Decarboxylative functionalizations of carboxylic acids.
A complementary approach to decarboxylative functionalization would involve O─H hydrogen-atom transfer (HAT) of a carboxylic acid to generate a carboxyl radical under neutral conditions. Such a process presents a significant challenge, however: the O─H bond dissociation energy is approximately 112 kcal/mol, providing a large barrier to reaction.6 Unsurprisingly, a ground state O─H HAT of a carboxylic acid is unknown and would require a highly reactive species to occur.7
We have demonstrated previously that N-functionalized amides can serve as precursors of amidyl radicals for achieving a range of intermolecular, site-selective aliphatic C─H bond functionalizations.8 The key thermodynamic driving force for these reactions is the formation of a strong amide N─H bond (BDE ~ 111 kcal/mol) from an unactivated aliphatic C─H bond (BDE = 96–101 kcal/mol).9 Considering that the range of BDEs for carboxylic acid O─H bonds (BDE ~ 112 kcal/mol) is similar to that of an amide N─H bond, we hypothesized that amidyl radicals could engage carboxylic acids directly via O─H HAT to facilitate decarboxylative transformations.
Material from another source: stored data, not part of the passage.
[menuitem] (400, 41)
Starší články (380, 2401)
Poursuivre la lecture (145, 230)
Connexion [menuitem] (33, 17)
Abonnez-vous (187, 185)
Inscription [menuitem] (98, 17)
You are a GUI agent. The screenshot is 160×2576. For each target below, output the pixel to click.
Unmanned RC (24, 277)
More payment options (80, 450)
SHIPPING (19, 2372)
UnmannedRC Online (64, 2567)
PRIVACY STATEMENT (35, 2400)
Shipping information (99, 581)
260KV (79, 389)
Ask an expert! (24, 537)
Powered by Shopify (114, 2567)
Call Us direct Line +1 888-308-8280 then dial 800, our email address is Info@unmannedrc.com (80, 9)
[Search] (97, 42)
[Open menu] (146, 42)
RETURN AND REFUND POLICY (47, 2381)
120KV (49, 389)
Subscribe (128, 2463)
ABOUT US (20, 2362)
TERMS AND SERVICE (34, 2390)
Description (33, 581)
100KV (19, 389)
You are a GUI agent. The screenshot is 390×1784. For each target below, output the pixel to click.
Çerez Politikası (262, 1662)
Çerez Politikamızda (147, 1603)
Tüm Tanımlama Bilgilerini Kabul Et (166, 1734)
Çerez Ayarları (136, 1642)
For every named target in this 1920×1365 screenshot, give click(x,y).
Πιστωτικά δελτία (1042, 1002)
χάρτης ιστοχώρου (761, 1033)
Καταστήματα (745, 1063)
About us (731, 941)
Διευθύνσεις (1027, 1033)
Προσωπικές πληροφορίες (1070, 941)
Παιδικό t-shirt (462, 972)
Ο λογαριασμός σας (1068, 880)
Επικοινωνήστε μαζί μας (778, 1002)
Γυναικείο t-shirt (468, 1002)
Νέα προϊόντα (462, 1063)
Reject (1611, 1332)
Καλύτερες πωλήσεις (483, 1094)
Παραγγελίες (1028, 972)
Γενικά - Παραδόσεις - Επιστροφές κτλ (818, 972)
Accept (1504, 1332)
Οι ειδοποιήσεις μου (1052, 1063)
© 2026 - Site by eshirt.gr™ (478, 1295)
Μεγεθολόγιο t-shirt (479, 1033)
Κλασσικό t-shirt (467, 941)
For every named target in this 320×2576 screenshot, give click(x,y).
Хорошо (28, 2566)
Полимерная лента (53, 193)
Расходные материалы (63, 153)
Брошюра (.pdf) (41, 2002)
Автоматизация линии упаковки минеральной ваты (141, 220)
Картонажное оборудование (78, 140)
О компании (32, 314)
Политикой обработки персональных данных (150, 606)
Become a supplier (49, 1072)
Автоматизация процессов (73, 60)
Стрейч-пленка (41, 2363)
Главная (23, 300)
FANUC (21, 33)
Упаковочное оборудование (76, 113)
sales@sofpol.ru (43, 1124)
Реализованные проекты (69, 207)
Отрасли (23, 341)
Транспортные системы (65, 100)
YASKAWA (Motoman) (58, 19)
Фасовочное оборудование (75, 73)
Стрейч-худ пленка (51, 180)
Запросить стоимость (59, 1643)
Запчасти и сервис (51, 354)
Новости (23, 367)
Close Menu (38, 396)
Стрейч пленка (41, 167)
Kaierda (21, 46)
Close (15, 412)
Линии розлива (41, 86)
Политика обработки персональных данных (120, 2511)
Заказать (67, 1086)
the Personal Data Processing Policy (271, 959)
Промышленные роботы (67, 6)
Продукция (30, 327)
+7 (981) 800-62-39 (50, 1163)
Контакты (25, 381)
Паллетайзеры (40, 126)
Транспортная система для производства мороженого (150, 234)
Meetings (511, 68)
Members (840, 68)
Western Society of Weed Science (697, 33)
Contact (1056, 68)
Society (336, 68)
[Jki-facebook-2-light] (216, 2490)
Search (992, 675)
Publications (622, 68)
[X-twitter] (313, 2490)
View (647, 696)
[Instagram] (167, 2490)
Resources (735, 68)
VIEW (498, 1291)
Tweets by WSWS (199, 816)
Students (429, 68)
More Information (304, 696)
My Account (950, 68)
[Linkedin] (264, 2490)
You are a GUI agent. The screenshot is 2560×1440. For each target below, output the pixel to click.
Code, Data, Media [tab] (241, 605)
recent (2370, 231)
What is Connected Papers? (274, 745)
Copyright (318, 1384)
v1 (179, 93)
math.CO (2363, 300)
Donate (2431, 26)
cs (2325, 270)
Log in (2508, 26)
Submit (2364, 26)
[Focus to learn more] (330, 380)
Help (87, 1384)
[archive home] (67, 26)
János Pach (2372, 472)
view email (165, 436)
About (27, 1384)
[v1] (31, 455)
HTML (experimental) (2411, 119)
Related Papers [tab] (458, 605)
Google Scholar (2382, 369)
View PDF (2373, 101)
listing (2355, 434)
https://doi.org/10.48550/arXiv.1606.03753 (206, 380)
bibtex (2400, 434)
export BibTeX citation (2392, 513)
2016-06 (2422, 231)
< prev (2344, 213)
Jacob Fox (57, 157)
Herein, we report a direct, decarboxylative xanthylation of carboxylic acids as a representative reaction of this type, demonstrating the unique ability of amidyl radicals to perform O─H HAT.10
Our studies commenced with hexanoic acid as substrate using 440 nm blue LED photoinitiation and our previously reported N-xanthylamide 1.8c We found that under these conditions, alkyl xanthate 3 was formed in moderate yield (59%, Table 1, entry 1). The use of dilauroyl peroxide (DLP) as initiator provided 3 with similar efficiency (entry 2). Switching to the use of a pentafluorophenyl-substituted N-xanthylamide (2) significantly increased the reaction yield (entries 3 and 4).
Table 1.
Decarboxylative xanthylation of hexanoic acid.
 | |||
|---|---|---|---|
| entry | xanthylamide reagent | initiation | % yielda |
| 1 | 1 (1 equiv) | 440 nm LED | 59 |
| 2 | 1 (1 equiv) | 10 mol % DLP | 49 |
| 3 | 2 (1 equiv) | 440 nm LED | 81 |
| 4 | 2 (1.2 equiv) | 440 nm LED | 86 |
| 5 | 2 (1 equiv) | 10 mol % DLP | 55 |
| 6 | 2 (2 equiv) | 10 mol % DLP | 70 |
| 7b | 2 (1 equiv) | 10 mol % DLP | <2 |
| 8 | 2 (1 equiv) | - | <2 |
Determined by 1H NMR spectroscopy of the crude reaction mixtures using hexamethyldisiloxane as an internal standard.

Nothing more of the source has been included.